**Goal of the exercise**:
Please repeat, exactly as written, the line containing "Click the Chainlink hexagon logo icon" and every line after it through the end of the records below, leaving out any pictures.

(Screenshot grounding data)
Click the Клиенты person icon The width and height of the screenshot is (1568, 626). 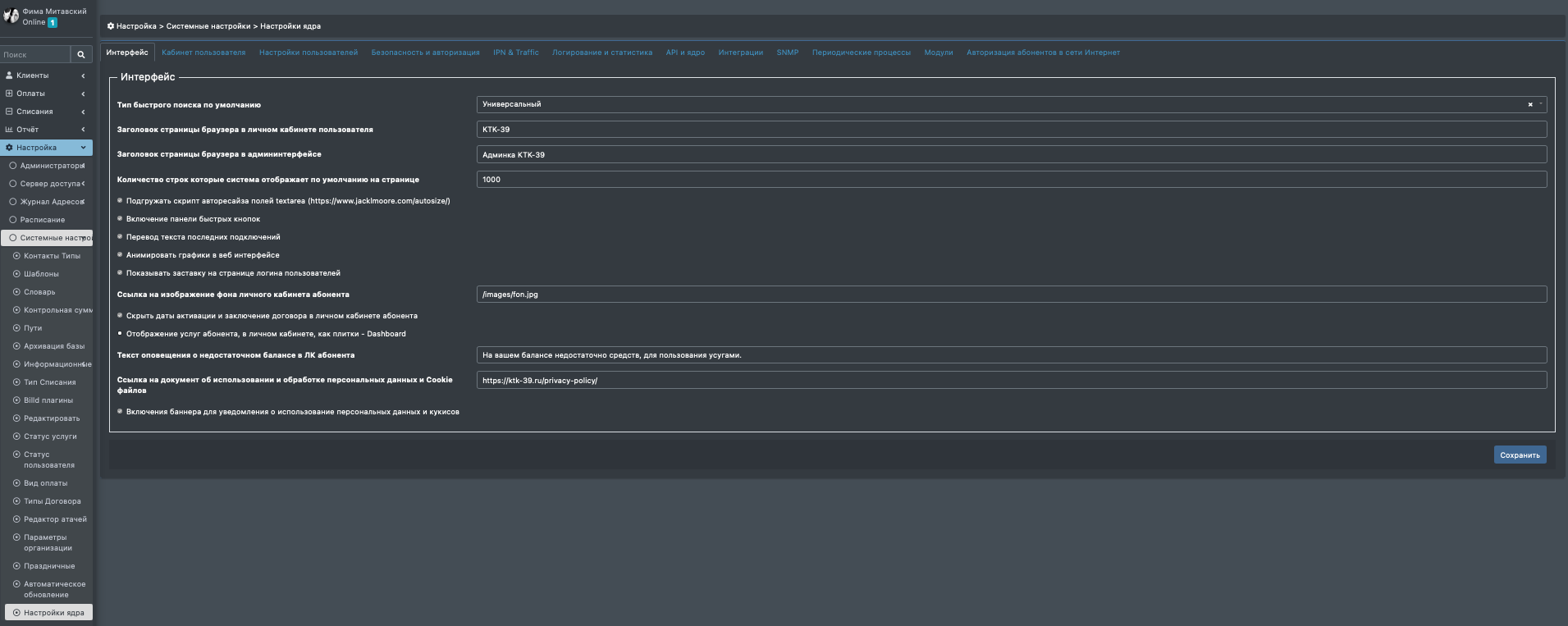9,75
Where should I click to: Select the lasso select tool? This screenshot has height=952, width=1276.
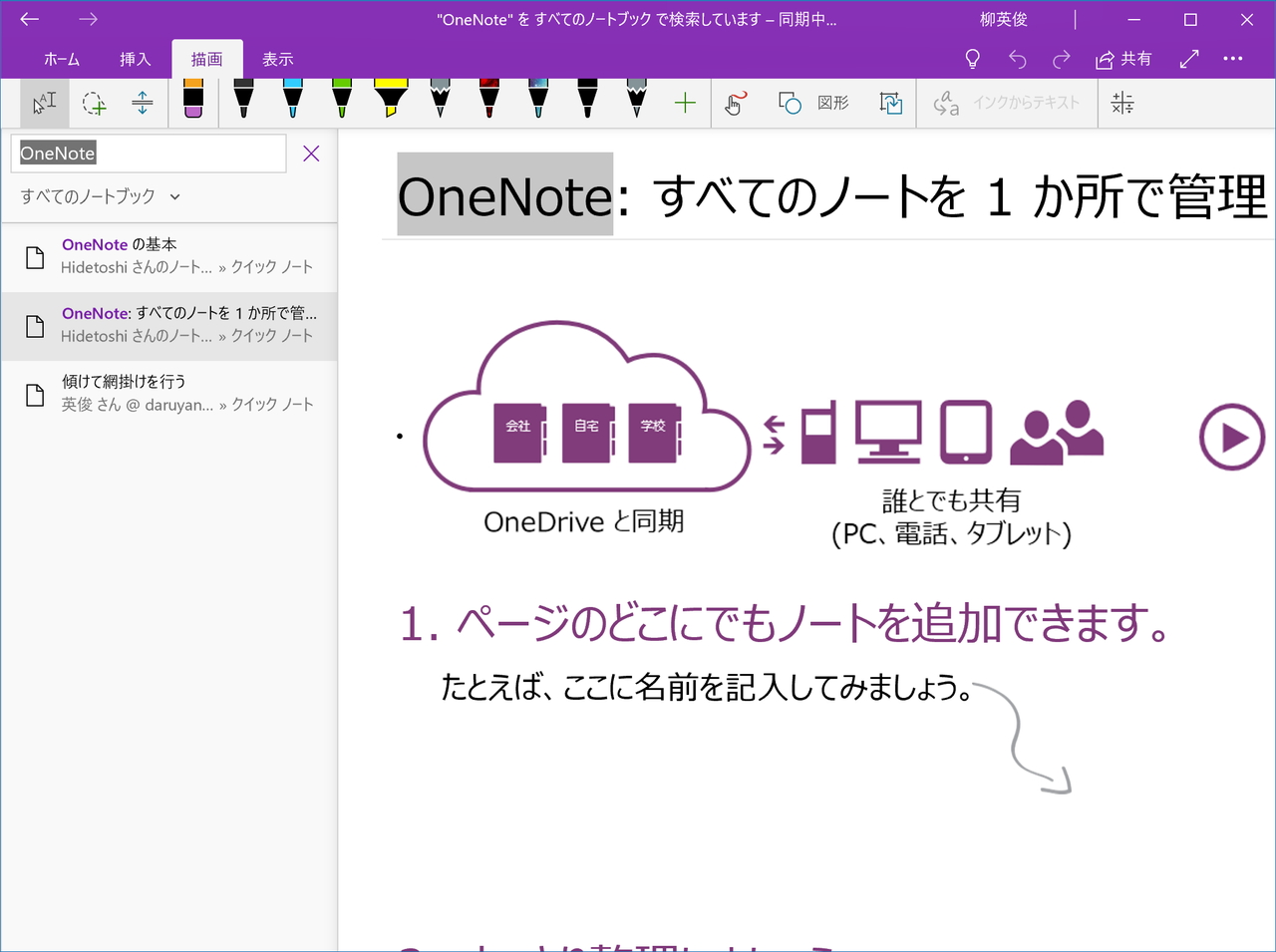(x=94, y=103)
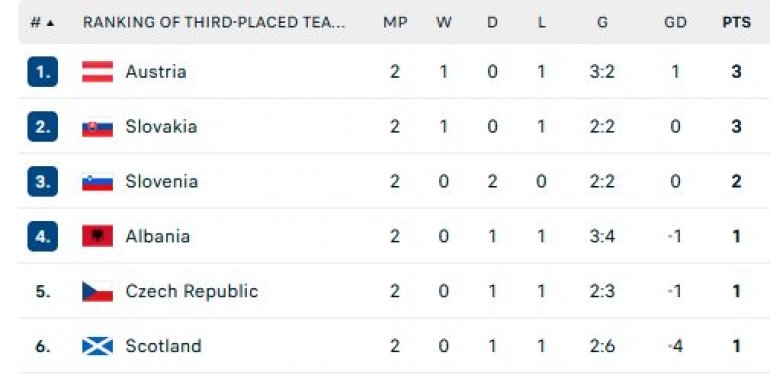The height and width of the screenshot is (375, 770).
Task: Click the Ranking of Third-Placed Teams header
Action: point(214,22)
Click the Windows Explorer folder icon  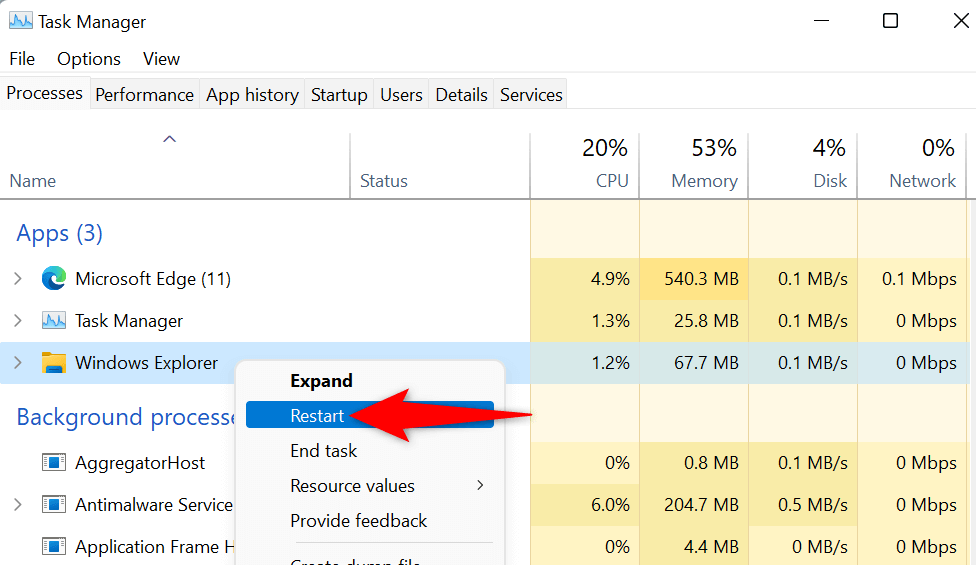(x=54, y=363)
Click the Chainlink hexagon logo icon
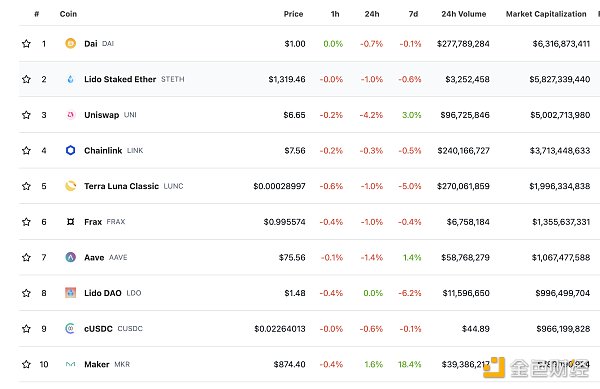The image size is (600, 389). pyautogui.click(x=70, y=150)
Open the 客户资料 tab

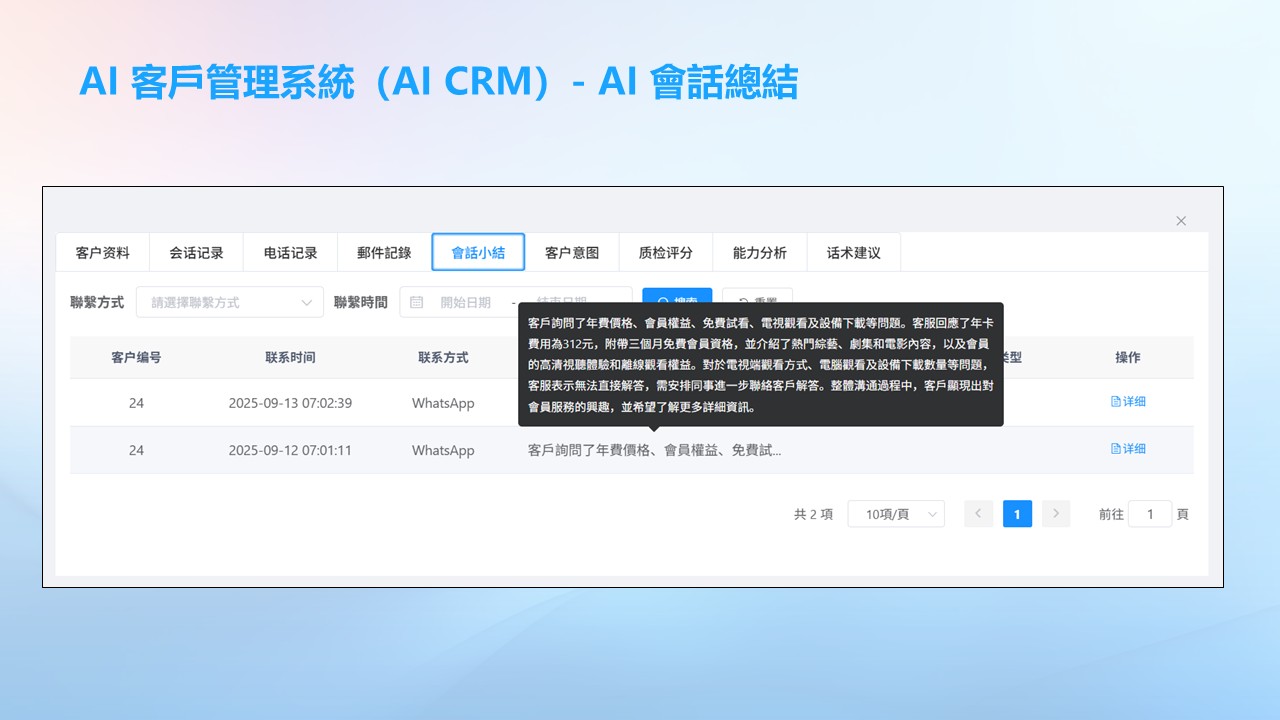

**Task answer**:
Click the Chainlink hexagon logo icon
The image size is (600, 389). pyautogui.click(x=70, y=150)
Open the 客户资料 tab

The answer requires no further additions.